Please refrain from confusing people with silliness:
"A varistor remains non-conductive as a shunt-mode device during normal operation when the voltage across it remains well below its "clamping voltage", so varistors are typically used to suppress line voltage surges. However, a varistor may not be able to successfully limit a very large surge from an event such as a lightning strike where the energy involved is many orders of magnitude greater than it can handle.
"Follow-through current as a result of a strike may generate excessive current that completely destroys the varistor. Lesser surges still degrade it, however.
"Degradation is defined by manufacturer's life-expectancy charts that relate current, time and number of transient pulses. The main parameter affecting varistor life expectancy is its energy (Joule) rating.
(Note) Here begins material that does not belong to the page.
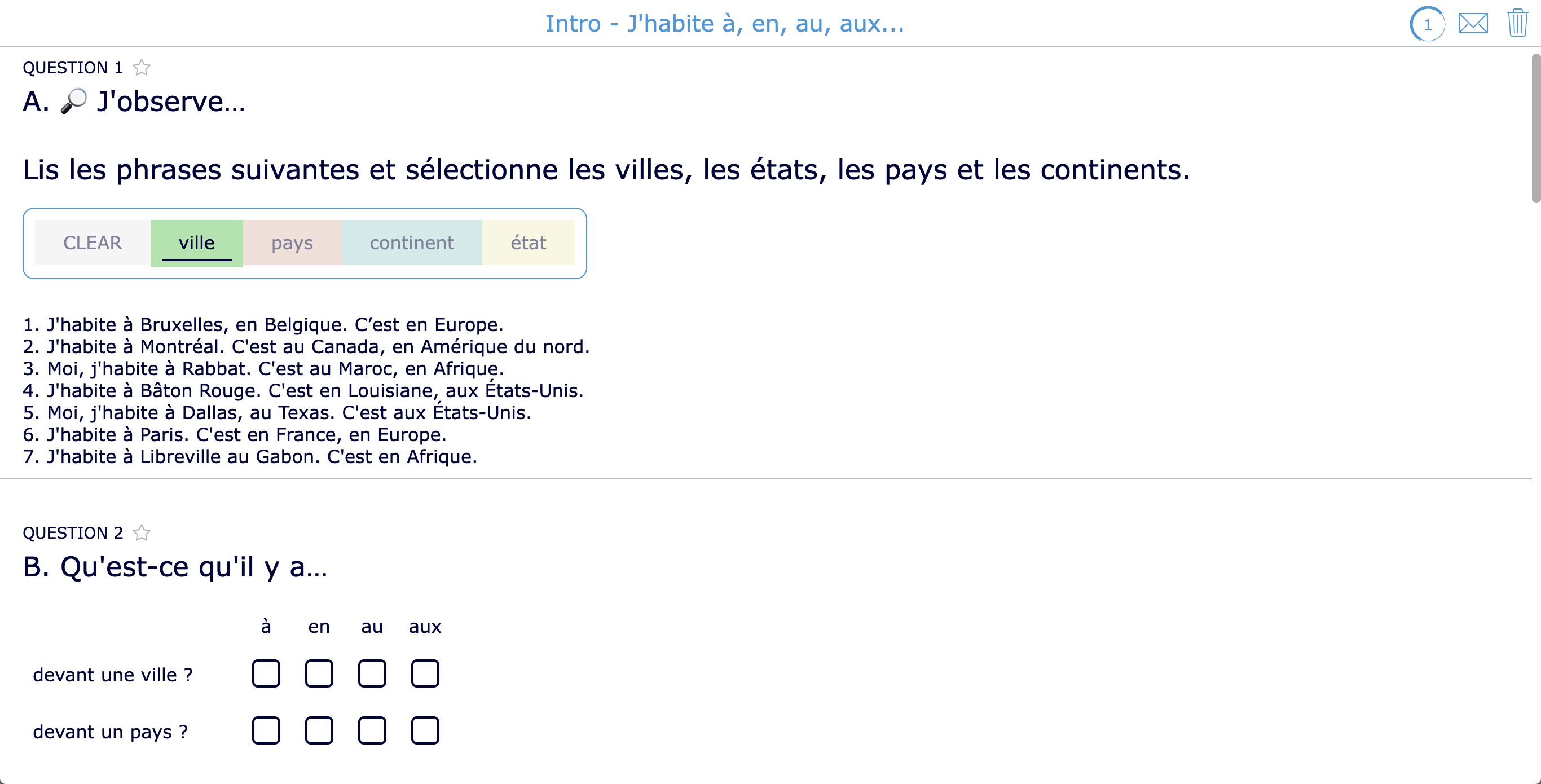
Task: Star Question 2 as favorite
Action: pos(142,532)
As the energy rating increases, its life expectancy typically increases exponentially, the number of transient pulses that it can accommodate increases and the "clamping voltage" it provides during each transient decreases. The probability of catastrophic failure can be reduced by increasing the rating, either by using a single varistor of higher rating or by connecting more devices in parallel. A varistor is typically deemed to be fully degraded when its "clamping voltage" has changed by 10%. In this condition it is not visibly damaged and it remains functional (no catastrophic failure)."
http://en.wikipedia.org/wiki/Varistor
What's important is that a MOV may be completely degraded without showing outward signs. Of course if the MOV is black and partially melted, you have a clue... but baring that, you just don't know.
And can't really know inasmuch as there's no way to non-destructively test the thing.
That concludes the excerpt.